Dibalik Pintu Kost Mahasiswi: Dikeroyok Lima Teman, Dua Diduga Anak Anggota DPRD
D'On, Palembang — Malam yang seharusnya menjadi waktu istirahat bagi Kerren Julinda (19), mahasiswi asal Pagar Alam yang tengah menimba ilmu di Palembang, berubah menjadi mimpi buruk. Di balik dinding tipis kamar indekosnya di kawasan Demang Lebar Daun, Jumat malam (2/5/2025), Kerren menjadi korban pengeroyokan brutal yang diduga dilakukan oleh lima orang temannya sendiri. Ironisnya, dua di antaranya disebut sebagai anak dari anggota DPRD Kota Pagar Alam.
Menurut kesaksian Kerren, insiden ini berawal dari persoalan pribadi yang awalnya dianggap sepele: ia diduga membahas hubungan asmara salah satu terlapor berinisial S dengan sang kekasih. Meski telah menyampaikan permintaan maaf, niat baik Kerren justru dibalas dengan amarah yang memuncak.
"Aku cuma diam saat dia marah karena merasa bersalah," ucap Kerren dengan suara bergetar saat melaporkan kejadian ke Polrestabes Palembang, Sabtu (3/5/2025). "Tapi malah ditampar, didorong, dan kepalaku dihantam ke tembok."
Serangan fisik itu tak berhenti di situ. Di kamar kost yang sempit itu, Kerren mengaku dijambak, dicakar, dan dikeroyok secara bersamaan oleh kelima pelaku. Akibatnya, ia menderita luka memar di dahi dan hidung, lecet di tangan, serta bibir pecah. Kondisi fisiknya yang mengenaskan menjadi bukti nyata atas kekejaman yang dialaminya.
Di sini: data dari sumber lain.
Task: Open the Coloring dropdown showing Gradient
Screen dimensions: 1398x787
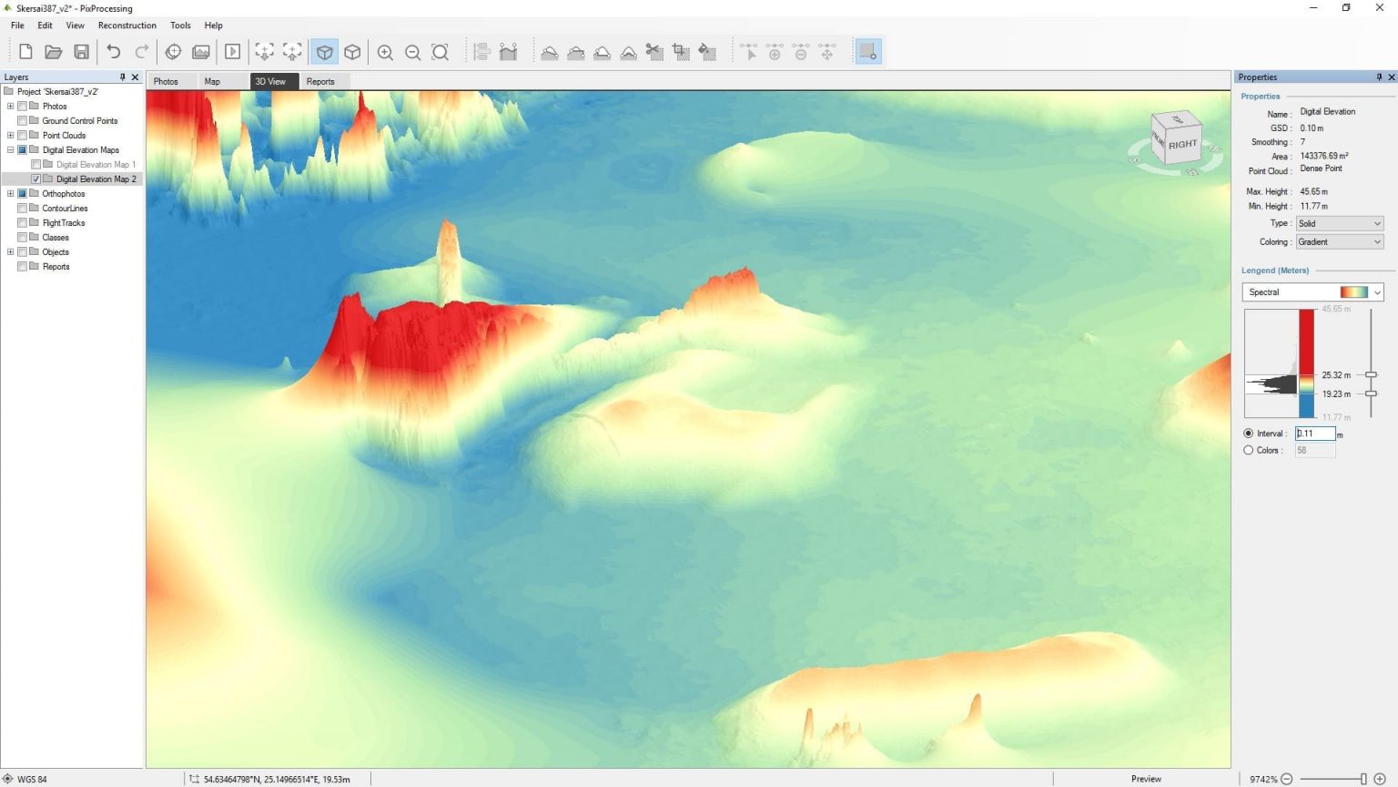Action: point(1339,241)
Yang lebih memilukan, para pelaku merekam aksi kekerasan itu dan dengan enteng mengunggahnya ke media sosial, seolah menjadikannya tontonan umum. Tak hanya rekaman, unggahan itu juga disertai dengan nada ancaman untuk melanjutkan kekerasan terhadap korban. “Saya masih takut. Mereka masih mengancam. Saya benar-benar trauma,” ujar Kerren sambil menahan tangis.
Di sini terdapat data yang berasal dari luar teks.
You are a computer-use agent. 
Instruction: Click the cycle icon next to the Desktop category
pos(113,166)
Di tengah trauma dan rasa takut, Kerren tetap berani melaporkan peristiwa itu ke pihak berwajib. Laporan diterima oleh SPKT Polrestabes Palembang dan akan diproses di bawah Pasal 170 KUHP tentang tindak pidana pengeroyokan.
“Laporan korban sudah diterima dan akan segera kami limpahkan ke satuan Reskrim untuk ditindaklanjuti,” ujar Panit III SPKT saat dikonfirmasi wartawan.
Sementara itu, publik mulai bereaksi atas kabar bahwa dua dari lima pelaku disebut sebagai anak anggota DPRD Pagar Alam. Jika benar, ini bukan hanya perkara kekerasan fisik, tetapi juga menyangkut tanggung jawab moral dan etika publik. Desakan agar kasus ini ditangani secara adil dan transparan mulai bermunculan, terutama agar tidak ada upaya perlindungan hukum karena status sosial para pelaku.
Kini, Kerren hanya menginginkan satu hal: keadilan. “Saya tidak ingin kejadian ini terulang, apalagi kepada orang lain. Saya hanya berharap hukum bisa melindungi saya,” tutupnya.